I am one of the Catholics whom you claim go to St. Mary’s because we can’t afford to go to a larger and better University. . . . We picked St. Mary’s because we wanted to go there. . . . We like the place.

What do you mean—we couldn’t have gone to a larger University? Have you ever heard of oil wells? Well, we’ve got them; and you know what that means. Anyway, you should know. It means yachts. . . . The orange juice from our orange groves is in everyone’s mouth. . . Which all means that we could have gone to larger universities. But why should we? . . .

JOHN LAZANO

Editor

The Rattler

St. Mary’s University

San Antonio, Tex.

Sirs :

. . . I do know that St. Mary’s is doing a good job of educating at least one “dam-yankee” from Belleville, Ill., who couldn’t imagine going to a “larger or better college.”

You may be interested in knowing me ES the person Mose Simms alluded to last autumn when he boasted “only one paying customer” on his football team. You see, I had the gall to come to St. Mary’s without ever having heard of Mose Simms, and reported for football practice out of that little thing known as school spirit.

I assure you, gentlemen, that football under Mose Simms was a farce rather than a game. Now that he’s gone I wouldn’t mind playing football for St. Mary’s (it’s really a great place) for three-quarters of a century. And do you know, under Mose’s eligibility rules, that would have been possible !

ARTHUR I. FOURNIE

San Antonio, Tex.

Man with a Knack

Sirs:

TIME, May 5 : “General Smith Does a Job ” Interesting reading for a Marine buck private under General Butler during the first World War.

The story is not complete. A job well done and Brigadier General Smith becomes Major General Smith. What happened to the first-class private who, not even dignified by name, “just had a hell of a knack for buildin-things”?

C. K. BAILER

Minneapolis, Minn.

¶ The private who turned out to be a construction genius on the Guantanamo housing job is named Albert Williamson. He is 25, has been in the Marine Corps for six years, hails from Matthews, N.C. He is a corporal now, is stationed at Parris Island, S.C. He was not eager for publicity, fearing his barrack mates would rib him. TIME earnestly hopes they will not. — ED.

Work in France

Sirs:

. . . May I direct your attention to an error in TIME, March 10, in the story about the situation in France. . . . TIME . . . stated: “Most of this relief is distributed through The American Friends Service Committee, which is the only organization with representatives in France. . . .”

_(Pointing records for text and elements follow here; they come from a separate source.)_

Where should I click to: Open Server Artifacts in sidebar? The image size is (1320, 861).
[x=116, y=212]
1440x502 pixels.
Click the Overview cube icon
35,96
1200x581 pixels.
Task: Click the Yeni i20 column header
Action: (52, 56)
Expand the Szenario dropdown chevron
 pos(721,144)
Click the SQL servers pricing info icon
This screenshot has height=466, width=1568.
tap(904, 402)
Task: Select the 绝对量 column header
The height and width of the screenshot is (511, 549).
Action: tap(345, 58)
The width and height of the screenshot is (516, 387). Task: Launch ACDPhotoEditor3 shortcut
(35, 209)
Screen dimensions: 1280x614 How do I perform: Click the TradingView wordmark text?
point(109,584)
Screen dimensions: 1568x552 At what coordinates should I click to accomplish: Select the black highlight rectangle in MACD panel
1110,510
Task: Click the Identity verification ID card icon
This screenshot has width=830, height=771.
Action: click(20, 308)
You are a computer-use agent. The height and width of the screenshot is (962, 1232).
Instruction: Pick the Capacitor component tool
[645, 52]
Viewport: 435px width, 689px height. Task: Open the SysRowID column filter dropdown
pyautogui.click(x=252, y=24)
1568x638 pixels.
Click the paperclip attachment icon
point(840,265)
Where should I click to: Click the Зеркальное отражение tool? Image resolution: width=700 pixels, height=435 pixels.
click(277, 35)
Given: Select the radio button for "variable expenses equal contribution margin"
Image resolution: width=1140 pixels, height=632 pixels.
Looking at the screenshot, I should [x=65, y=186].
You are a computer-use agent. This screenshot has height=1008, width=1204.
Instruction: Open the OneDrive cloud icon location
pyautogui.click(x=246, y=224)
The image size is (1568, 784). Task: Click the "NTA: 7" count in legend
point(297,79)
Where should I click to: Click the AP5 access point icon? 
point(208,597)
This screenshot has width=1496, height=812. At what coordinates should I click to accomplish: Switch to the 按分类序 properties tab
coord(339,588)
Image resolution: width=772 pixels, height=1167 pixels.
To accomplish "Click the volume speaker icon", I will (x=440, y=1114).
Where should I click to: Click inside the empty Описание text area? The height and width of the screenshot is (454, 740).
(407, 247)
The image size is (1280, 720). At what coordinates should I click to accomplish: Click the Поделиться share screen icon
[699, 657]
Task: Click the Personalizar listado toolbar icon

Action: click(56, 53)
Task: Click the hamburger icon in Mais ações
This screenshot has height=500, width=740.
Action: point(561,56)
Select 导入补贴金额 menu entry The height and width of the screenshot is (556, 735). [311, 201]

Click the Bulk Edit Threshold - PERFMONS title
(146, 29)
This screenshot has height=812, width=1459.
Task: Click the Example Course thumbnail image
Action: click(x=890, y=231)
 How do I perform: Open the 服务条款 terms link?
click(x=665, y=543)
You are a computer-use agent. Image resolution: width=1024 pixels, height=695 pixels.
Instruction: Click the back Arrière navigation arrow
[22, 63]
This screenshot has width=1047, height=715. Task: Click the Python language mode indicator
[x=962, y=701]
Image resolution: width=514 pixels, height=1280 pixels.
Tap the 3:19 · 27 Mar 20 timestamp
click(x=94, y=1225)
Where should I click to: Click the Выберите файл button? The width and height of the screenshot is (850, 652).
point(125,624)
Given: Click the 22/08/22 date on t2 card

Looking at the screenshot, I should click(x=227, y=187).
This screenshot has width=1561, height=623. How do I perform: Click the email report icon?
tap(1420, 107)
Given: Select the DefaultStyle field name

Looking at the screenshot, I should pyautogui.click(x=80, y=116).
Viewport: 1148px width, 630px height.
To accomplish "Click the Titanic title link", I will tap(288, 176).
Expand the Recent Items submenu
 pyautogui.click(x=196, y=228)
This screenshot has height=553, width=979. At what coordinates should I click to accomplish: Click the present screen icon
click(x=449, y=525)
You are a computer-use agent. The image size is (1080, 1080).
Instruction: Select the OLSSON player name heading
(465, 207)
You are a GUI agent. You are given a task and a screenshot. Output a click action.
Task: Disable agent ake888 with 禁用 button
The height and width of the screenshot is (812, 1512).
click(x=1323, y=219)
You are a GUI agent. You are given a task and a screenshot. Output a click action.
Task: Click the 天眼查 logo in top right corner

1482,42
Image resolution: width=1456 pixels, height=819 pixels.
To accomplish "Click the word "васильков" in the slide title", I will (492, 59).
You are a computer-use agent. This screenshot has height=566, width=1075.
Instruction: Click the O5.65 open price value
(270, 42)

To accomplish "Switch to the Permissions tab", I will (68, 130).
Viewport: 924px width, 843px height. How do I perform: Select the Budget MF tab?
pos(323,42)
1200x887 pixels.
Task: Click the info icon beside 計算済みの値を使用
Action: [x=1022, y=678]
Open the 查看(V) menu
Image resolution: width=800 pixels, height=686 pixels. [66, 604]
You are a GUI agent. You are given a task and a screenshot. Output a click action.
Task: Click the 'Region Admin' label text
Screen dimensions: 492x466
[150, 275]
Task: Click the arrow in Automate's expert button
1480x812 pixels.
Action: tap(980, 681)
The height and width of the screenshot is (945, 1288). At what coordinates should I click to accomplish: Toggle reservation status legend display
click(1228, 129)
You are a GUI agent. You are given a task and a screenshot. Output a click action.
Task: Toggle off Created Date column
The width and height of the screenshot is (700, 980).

The fact is that the very worthy American Friends Service Committee, while it has unquestionably been doing valuable work, is by no means the only organization with representatives in France. While I am not qualified to speak on behalf of [other] organizations . . . I can inform you that the American Jewish Joint Distribution Committee, which conducts large-scale relief operations in both Occupied and Unoccupied France, has representatives throughout those territories under the direction of American citizens. . . .

At the present time the J.D.C. is spending thousands of dollars monthly for relief, care of refugees and emigration. It maintains six soup kitchens in Paris, which feed 5,000 persons daily. . . .

EDWARD M. M. WARBURG

New York City

¶ TIME overlooked the J.D.C.’s energetic work in France, is glad to set the record straight. — ED.